BIOGRAPHY OF MAY WERTHAN SHAYNE

September, 2009

May Werthan Shayne was a tireless advocate for children and families.

She grew up in Nashville, where she was born in 1934. In 1956, she graduated Phi Beta Kappa from Radcliffe College. Radcliffe was the sister school to Harvard, which was for men only at the time. May went on to receive a master’s degree from the New York School of Social Work at Columbia University in 1956, and then became a psychiatric caseworker in New York.

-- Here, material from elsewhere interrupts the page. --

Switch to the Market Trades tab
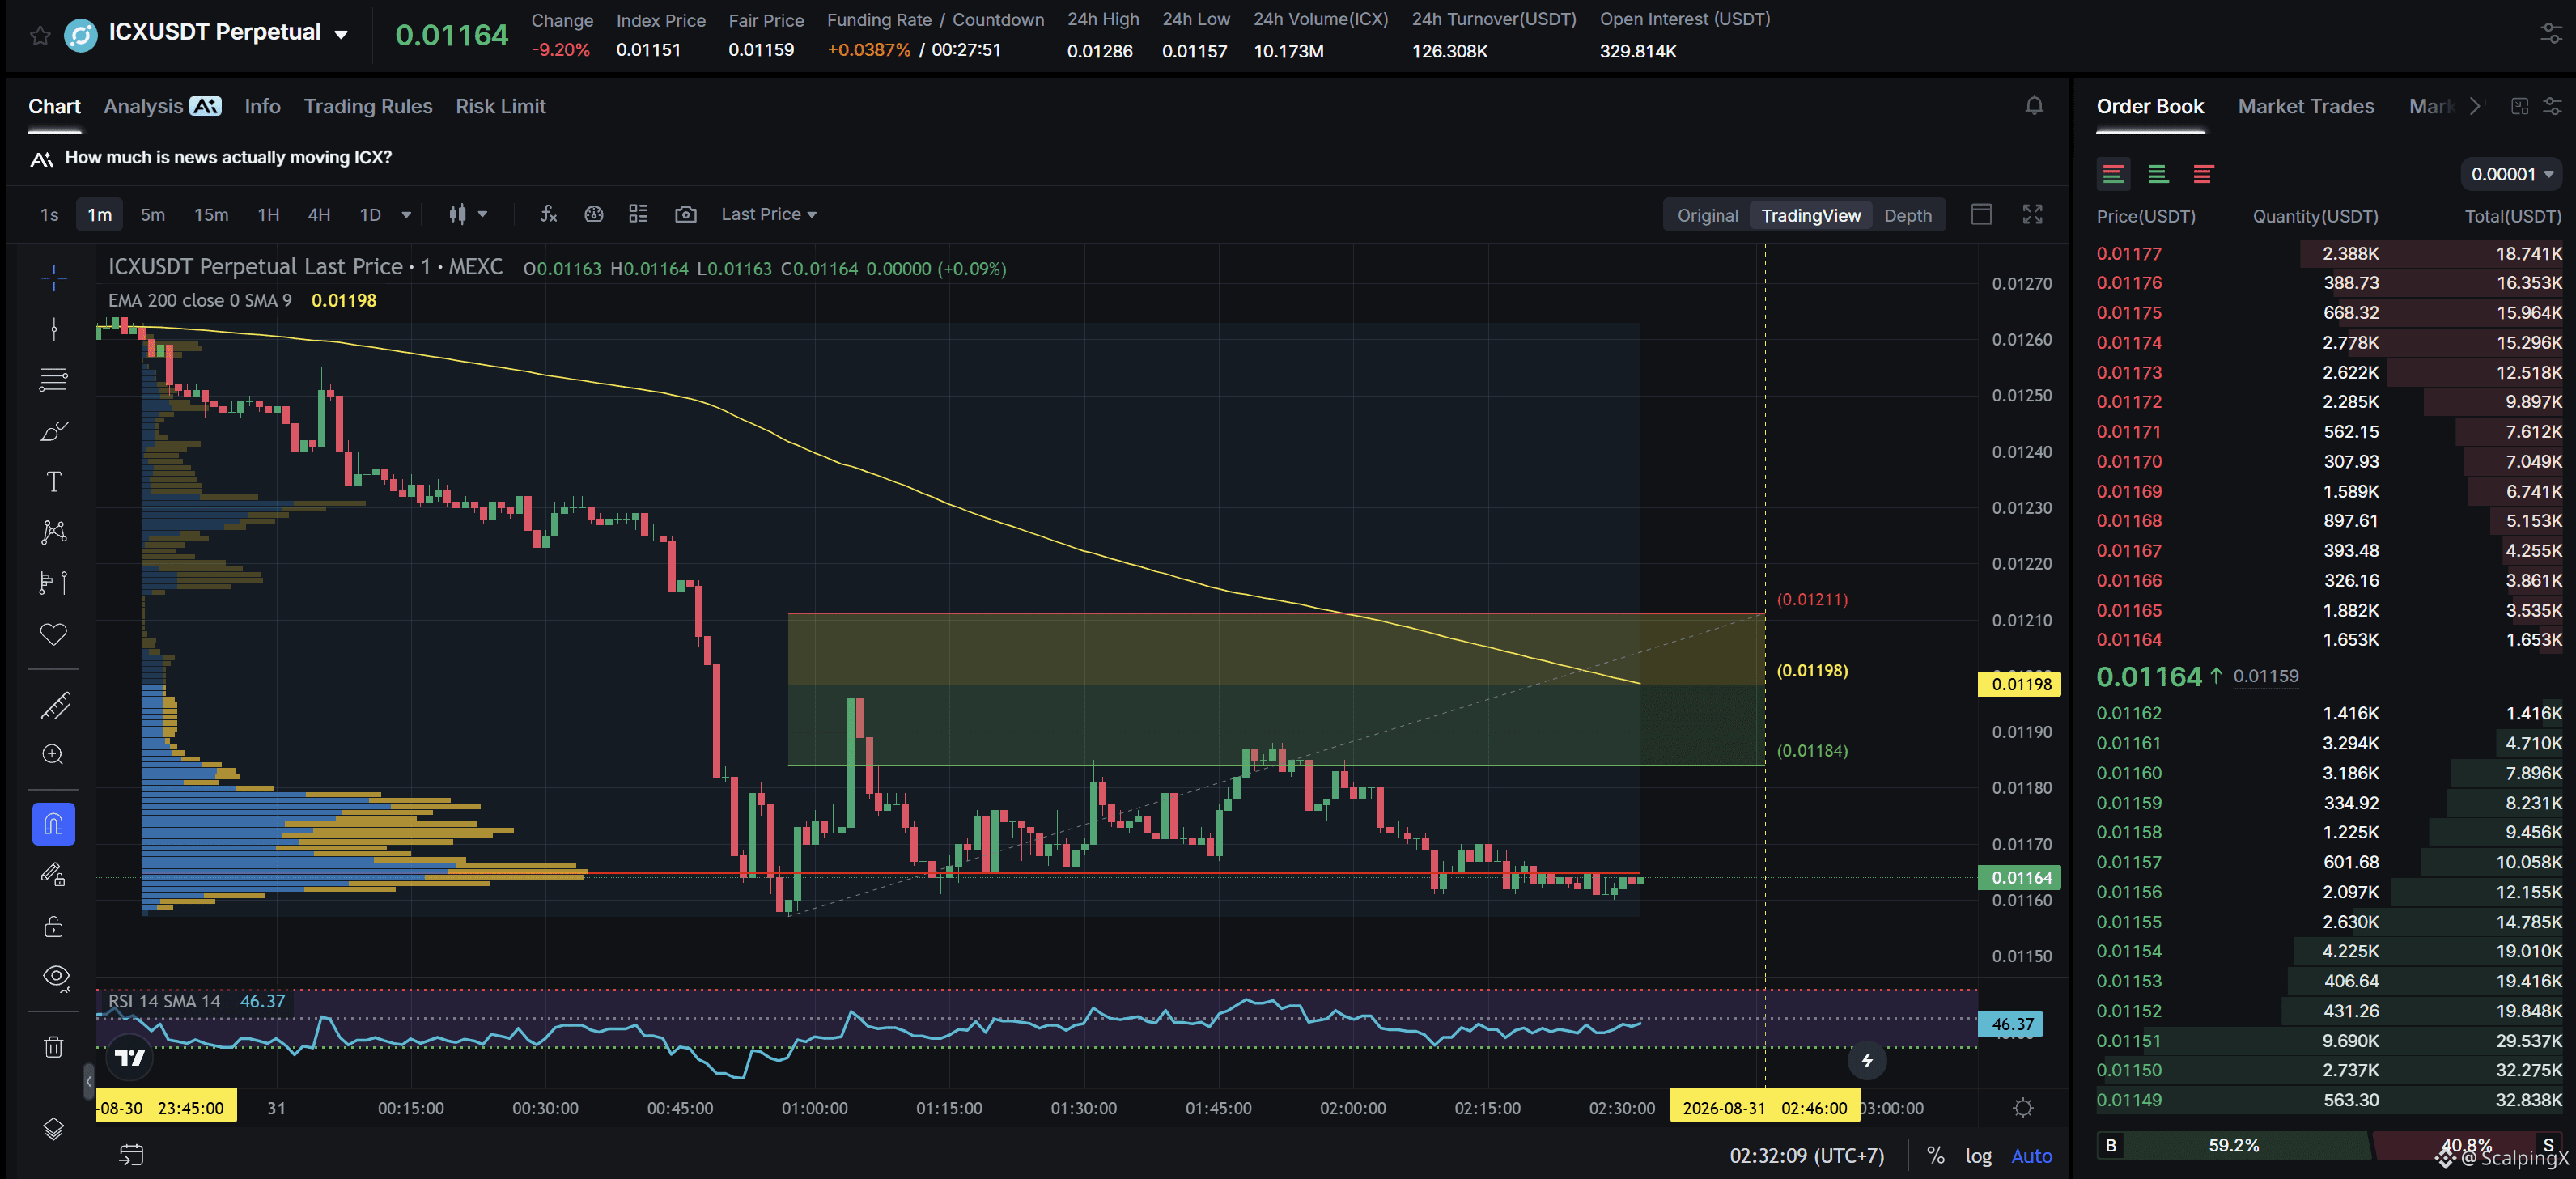The width and height of the screenshot is (2576, 1179). [2305, 106]
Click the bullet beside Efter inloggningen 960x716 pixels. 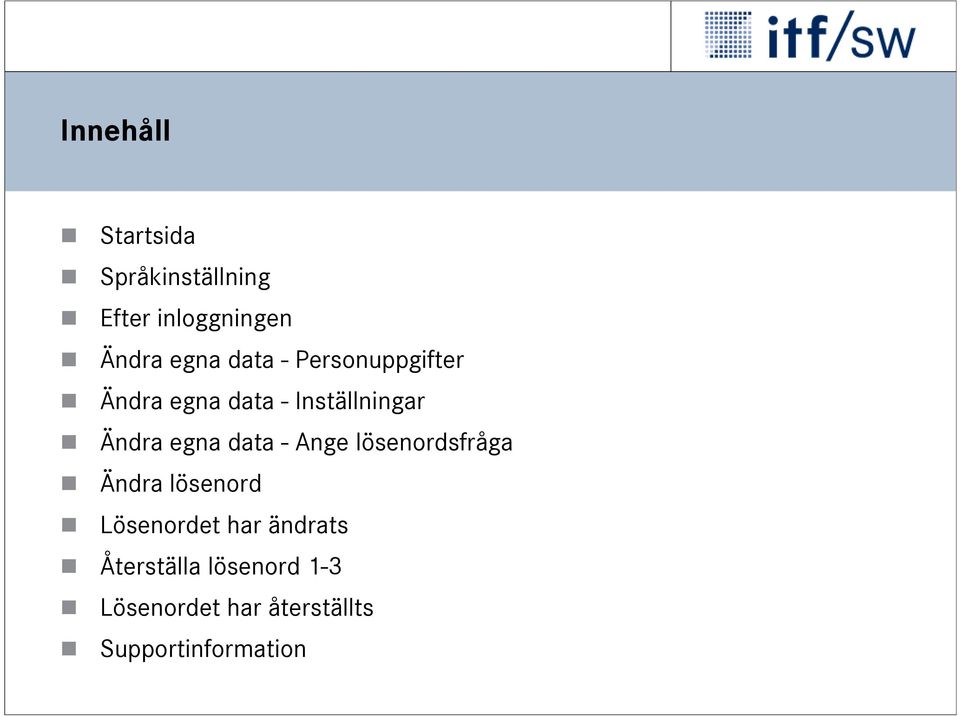(69, 318)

May continued to do social work when she moved back to Nashville in 1968 with her husband, Herbert, who was a businessman, and their children. Her efforts were numerous and varied. For many years, she was active in supporting what is now the Edgehill Community Center. She also helped establish and run a group home for troubled teenagers in Nashville. She was a consistent advocate for improved social services, with a particular interest in programs for the poor. She served as board chair of the Institute for Children’s Resources, a state-wide organization that achieved reforms in juvenile courts and children’s services.

During the 1970s, 80s, and early 90s, May worked, often as a key board member or chair person, with organizations including The Tennessee Conference on Social Welfare, the WPLN Educational Foundation, the Tennessee Commission on Children and Youth, the JOBS Advisory Council of the Tennessee Department of Human Services, and United Way of Nashville and Middle Tennessee. She was a founding board member of the Metropolitan Nashville Public Education Foundation.

As she matured, she became increasingly interested in researching public policy and advocating reform. She joined the Vanderbilt Institute for Public Policy Studies as a researcher in the late 1970s, eventually becoming the director of its Center for State and Local Policy. Under May’s leadership, the Center found a variety of ways to try to improve government, such as by providing training sessions for newly-elected Nashville Metropolitan Council members. In addition, May ran programs that trained new judges and state legislators. She co-wrote two books on social policy: Strengthening Families and Home and Community Care for Chronically Ill Children. She also wrote or co-wrote reports and periodical articles, including several on social services for families with chronically ill children.

May was a life-long learner. In 1993, at age fifty-nine, she began to study for a doctoral degree in public policy at Vanderbilt University. Her desire, as she told the family, was to advance her ability to study and shape public policy. She continued her work even after being diagnosed with cancer. She died in February, 1999, before completing the degree.

In conversation, May was both disarmingly honest and compassionate. Her wisdom and concern for others, combined with a seeming unconcern about her own ego, inspired those around her. Younger women viewed her as a role model. She was dearly loved as a daughter, sister, wife, mother, grandmother, friend and colleague. One of her close friends, Gilbert S. Merritt, summed it up well: "In all of May's relationships, she lifted up the human heart. That's the way she spent her life. She was an uplifter of the human heart and mind."

May Werthan Shayne Elementary School is proud to bear her name and continue her legacy.